§ WHAT NEEDS TO BE DONE: Take from the material every line that contains the word "Cancel".

§ SOURCE DATA:
*** Begin section ***
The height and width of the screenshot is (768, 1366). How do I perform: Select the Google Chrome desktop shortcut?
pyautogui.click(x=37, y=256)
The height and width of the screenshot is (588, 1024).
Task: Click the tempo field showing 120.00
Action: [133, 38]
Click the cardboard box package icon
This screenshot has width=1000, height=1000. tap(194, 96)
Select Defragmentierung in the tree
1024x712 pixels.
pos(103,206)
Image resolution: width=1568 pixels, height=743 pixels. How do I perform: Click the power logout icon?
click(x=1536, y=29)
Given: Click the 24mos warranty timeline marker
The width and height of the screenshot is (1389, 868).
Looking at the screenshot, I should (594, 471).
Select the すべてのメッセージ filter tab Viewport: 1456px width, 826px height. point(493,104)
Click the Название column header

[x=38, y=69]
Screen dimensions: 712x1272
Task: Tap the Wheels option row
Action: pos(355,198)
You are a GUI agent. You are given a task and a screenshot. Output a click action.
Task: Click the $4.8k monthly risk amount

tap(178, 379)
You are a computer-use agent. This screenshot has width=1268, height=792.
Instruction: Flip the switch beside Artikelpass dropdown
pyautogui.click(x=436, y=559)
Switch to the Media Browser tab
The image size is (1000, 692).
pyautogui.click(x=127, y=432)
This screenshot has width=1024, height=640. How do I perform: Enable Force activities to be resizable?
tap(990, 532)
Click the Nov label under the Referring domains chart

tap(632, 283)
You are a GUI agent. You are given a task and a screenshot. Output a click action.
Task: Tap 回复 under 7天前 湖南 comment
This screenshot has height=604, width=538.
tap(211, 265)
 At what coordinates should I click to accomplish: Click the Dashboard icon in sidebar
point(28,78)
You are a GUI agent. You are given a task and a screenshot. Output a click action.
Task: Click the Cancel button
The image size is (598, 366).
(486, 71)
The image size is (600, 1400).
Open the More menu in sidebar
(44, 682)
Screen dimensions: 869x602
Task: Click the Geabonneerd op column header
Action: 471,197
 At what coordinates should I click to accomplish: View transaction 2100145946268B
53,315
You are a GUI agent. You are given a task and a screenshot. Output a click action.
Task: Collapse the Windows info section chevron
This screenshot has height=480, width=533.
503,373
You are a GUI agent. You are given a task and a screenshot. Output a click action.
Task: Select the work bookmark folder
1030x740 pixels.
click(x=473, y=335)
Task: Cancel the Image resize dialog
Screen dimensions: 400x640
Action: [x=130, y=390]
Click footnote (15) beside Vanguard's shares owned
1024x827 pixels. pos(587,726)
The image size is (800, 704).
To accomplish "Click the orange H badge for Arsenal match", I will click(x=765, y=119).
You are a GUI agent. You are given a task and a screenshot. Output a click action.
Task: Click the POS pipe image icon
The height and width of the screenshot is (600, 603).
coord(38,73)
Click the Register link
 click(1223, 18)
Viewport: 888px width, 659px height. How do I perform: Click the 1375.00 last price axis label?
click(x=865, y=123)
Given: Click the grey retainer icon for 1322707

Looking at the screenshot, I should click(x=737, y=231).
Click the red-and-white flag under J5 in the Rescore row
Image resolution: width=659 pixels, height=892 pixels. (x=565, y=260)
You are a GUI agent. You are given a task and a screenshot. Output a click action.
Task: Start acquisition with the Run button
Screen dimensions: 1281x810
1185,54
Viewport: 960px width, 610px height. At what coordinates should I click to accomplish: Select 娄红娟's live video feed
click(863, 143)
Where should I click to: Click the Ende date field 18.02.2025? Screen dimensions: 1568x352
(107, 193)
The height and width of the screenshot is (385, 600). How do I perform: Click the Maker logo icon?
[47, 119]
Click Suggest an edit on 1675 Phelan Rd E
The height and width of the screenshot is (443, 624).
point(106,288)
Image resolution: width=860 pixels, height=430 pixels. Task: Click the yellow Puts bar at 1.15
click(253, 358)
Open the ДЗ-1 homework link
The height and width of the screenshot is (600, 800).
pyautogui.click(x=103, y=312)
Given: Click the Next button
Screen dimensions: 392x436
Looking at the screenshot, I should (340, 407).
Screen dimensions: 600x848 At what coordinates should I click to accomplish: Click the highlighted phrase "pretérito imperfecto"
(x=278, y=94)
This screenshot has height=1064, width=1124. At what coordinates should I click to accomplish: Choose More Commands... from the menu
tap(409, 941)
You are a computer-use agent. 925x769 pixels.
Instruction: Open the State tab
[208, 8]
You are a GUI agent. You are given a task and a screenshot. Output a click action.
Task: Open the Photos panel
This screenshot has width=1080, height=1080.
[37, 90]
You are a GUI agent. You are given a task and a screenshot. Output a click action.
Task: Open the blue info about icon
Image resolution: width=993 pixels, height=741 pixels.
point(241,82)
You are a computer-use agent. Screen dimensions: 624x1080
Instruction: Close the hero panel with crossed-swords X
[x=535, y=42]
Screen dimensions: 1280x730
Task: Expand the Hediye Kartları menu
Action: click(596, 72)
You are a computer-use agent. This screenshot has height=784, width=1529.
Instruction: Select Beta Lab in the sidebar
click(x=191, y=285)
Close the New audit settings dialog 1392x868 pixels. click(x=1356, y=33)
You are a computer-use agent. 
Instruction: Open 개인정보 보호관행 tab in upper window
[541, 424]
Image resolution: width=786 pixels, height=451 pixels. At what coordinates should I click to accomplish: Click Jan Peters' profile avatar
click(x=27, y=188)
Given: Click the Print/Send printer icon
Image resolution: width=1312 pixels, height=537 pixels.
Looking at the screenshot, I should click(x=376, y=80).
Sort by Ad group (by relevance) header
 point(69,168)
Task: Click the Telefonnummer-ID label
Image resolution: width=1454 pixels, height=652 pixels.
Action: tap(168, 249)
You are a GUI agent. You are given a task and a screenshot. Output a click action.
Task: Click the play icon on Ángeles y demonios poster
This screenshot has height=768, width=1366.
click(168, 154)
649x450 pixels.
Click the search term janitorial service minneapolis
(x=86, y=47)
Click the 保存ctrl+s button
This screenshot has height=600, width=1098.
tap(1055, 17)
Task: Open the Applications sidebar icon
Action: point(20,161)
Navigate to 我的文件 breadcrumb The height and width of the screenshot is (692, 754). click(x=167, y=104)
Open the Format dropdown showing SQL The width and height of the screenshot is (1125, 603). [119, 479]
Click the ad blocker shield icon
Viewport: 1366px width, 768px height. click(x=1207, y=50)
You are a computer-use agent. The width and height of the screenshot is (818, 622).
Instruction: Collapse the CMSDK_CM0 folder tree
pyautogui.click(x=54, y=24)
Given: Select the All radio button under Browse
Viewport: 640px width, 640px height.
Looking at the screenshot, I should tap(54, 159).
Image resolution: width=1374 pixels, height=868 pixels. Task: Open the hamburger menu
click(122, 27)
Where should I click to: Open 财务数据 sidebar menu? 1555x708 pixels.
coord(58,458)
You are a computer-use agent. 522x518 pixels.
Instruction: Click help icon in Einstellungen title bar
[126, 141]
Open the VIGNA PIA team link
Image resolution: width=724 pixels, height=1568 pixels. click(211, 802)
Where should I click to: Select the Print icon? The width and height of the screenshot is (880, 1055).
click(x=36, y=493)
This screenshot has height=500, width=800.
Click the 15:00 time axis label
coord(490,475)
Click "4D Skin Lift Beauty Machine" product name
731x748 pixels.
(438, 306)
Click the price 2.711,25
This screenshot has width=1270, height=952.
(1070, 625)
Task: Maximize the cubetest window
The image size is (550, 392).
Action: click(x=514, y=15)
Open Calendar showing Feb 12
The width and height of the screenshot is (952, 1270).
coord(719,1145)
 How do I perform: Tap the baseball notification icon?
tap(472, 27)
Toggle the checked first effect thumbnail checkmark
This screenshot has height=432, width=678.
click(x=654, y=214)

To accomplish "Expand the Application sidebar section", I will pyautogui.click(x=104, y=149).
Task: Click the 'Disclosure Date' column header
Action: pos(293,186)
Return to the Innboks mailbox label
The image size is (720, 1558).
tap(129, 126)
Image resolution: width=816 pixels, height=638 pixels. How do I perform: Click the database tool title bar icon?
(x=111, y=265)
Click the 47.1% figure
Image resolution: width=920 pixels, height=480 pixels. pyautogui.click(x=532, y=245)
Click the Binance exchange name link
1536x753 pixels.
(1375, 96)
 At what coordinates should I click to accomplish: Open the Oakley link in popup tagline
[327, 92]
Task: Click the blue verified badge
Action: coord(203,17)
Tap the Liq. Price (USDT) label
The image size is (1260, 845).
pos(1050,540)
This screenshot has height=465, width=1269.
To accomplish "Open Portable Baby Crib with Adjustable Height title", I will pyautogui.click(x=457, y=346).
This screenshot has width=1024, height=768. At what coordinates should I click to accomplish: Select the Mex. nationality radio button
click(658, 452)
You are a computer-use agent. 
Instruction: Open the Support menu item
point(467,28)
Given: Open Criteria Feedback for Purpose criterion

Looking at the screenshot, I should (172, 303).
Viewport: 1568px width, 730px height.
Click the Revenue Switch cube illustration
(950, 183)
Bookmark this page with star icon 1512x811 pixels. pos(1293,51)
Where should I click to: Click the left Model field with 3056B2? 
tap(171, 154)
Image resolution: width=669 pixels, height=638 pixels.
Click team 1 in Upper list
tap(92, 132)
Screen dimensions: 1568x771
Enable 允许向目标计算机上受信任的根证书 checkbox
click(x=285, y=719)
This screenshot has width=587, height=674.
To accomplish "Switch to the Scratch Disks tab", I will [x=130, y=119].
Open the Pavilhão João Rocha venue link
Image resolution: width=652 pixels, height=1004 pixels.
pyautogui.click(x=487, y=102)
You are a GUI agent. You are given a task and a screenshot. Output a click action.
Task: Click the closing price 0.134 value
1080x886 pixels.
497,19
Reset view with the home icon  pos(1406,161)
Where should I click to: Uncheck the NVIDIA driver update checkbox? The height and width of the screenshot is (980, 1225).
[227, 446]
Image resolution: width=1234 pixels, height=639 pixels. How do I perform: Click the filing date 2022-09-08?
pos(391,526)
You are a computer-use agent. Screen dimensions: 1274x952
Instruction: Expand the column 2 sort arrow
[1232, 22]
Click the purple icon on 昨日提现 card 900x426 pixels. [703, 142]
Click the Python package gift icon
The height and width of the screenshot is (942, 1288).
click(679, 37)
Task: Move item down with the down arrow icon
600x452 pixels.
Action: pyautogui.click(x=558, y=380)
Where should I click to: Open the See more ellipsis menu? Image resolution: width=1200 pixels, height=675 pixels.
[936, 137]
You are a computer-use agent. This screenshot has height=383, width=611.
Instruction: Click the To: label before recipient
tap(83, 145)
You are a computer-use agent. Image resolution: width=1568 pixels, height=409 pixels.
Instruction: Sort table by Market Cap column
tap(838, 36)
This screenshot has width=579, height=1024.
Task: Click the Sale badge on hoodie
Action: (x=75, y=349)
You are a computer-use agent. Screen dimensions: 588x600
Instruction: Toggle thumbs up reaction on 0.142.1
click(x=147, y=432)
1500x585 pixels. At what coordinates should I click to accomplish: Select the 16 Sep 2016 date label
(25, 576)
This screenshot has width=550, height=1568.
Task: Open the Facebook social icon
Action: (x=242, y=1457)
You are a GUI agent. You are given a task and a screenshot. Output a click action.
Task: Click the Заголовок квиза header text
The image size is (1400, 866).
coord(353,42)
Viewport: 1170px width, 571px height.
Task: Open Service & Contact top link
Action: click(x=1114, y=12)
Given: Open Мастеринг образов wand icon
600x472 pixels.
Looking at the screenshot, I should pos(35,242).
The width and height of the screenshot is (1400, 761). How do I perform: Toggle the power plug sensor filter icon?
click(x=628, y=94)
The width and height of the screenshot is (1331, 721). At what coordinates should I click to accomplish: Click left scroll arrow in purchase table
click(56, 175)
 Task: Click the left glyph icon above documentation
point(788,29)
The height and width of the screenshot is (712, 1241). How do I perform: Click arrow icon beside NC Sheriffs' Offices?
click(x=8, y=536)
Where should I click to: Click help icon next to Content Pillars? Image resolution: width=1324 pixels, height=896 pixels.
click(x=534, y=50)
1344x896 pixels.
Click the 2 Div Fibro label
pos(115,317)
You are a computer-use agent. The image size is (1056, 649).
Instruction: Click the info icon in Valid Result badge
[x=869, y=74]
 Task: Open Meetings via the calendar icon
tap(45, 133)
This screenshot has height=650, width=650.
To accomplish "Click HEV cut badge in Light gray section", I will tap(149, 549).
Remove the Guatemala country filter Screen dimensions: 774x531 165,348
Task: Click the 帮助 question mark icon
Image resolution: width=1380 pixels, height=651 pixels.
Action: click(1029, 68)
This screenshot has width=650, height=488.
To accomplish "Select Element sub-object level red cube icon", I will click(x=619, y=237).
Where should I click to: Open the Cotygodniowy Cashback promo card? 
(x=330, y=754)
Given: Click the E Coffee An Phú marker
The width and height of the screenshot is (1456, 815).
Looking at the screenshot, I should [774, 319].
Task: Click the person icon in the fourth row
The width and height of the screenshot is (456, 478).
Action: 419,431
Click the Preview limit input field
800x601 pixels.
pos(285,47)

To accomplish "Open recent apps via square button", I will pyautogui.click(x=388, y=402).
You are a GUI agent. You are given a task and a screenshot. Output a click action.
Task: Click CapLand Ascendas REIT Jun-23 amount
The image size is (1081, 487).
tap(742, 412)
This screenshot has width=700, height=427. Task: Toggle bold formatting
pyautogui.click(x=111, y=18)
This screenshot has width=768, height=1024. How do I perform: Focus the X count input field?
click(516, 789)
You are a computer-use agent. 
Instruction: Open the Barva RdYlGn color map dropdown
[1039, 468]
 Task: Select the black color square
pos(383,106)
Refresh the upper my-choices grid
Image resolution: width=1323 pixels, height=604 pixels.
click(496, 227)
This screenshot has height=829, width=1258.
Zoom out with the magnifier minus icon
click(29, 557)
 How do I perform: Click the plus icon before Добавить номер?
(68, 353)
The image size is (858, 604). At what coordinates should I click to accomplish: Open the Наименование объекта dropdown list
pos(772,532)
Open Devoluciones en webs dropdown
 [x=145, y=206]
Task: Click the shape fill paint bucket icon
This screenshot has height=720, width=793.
*** End section ***
§ YOUR SOLUTION:
Task: Click the Cancel button
Task: Cancel the Image resize dialog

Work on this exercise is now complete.